Tensorflow implementation of a CycleGAN-based framework to generate feature vectors via emotion style transfer.
Link to Paper
Install Miniconda
Clone this repository and switch to the directory
cd cyclegan-emotion
Install environment in conda
conda env create -f environment.yml
* Activate the environment
conda activate tf_gpu
### Data and Features
* Install [openSMILE](https://www.audeering.com/opensmile/)
* Run the script files in the folder *feature_extraction* to extract 'emobase2010' reference feature set for each utterance in the database IEMOCAP (angry, happy, sad, neutral, excited), MSP-IMPROV and TEDLIUM (release 2), e.g.
perl audio_to_arff.pl iemocap.txt
will generate an openSMILE output file *iemocap.arff*.
Note, that you have to change the path to your openSMILE installation in audio_to_arff.pl, and adapt the configuration files according to your data paths and how the datasets are set up.
python arff_to_netcdf4.py [path_to_iemocap.arff] IEMOCAP
will generate a netcdf file *iemocap.nc*
## Synthetic Data Generation
Architecture of our model
![framework](images/framework.png)

[Work to complete]:
1) In the CycleGAN setup text, which openSMILE reference feature set do the feature extraction scripts extract for each utterance?
2) Reproduce the CycleGAN setup text word for word, starting at "Link to Paper" and ending at "are set up.".

[Stored data]:

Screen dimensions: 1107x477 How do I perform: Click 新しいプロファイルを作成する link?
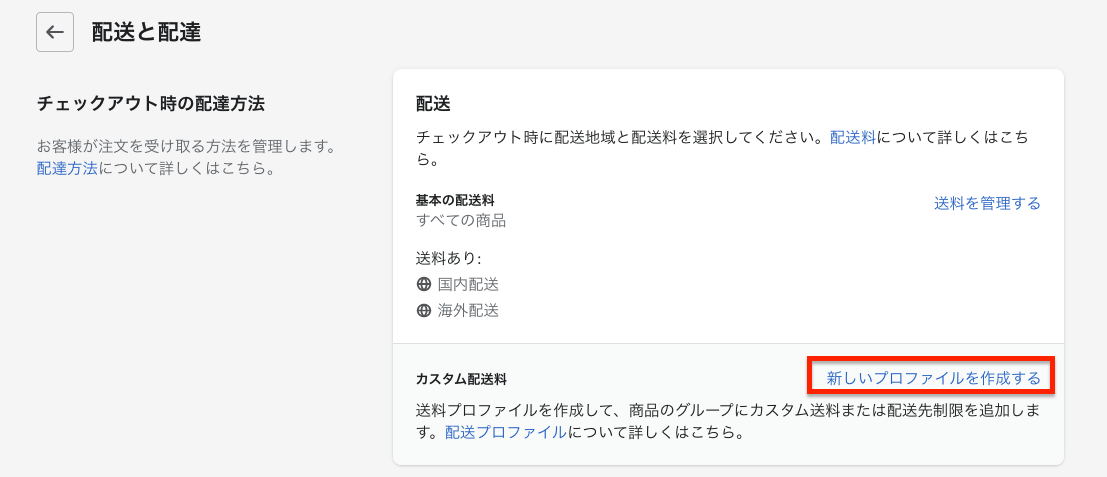(x=933, y=378)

[Responses]:
1) The 'emobase2010' reference feature set.

2)
Link to Paper
Install Miniconda
Clone this repository and switch to the directory
cd cyclegan-emotion
Install environment in conda
conda env create -f environment.yml
* Activate the environment
conda activate tf_gpu
### Data and Features
* Install [openSMILE](https://www.audeering.com/opensmile/)
* Run the script files in the folder *feature_extraction* to extract 'emobase2010' reference feature set for each utterance in the database IEMOCAP (angry, happy, sad, neutral, excited), MSP-IMPROV and TEDLIUM (release 2), e.g.
perl audio_to_arff.pl iemocap.txt
will generate an openSMILE output file *iemocap.arff*.
Note, that you have to change the path to your openSMILE installation in audio_to_arff.pl, and adapt the configuration files according to your data paths and how the datasets are set up.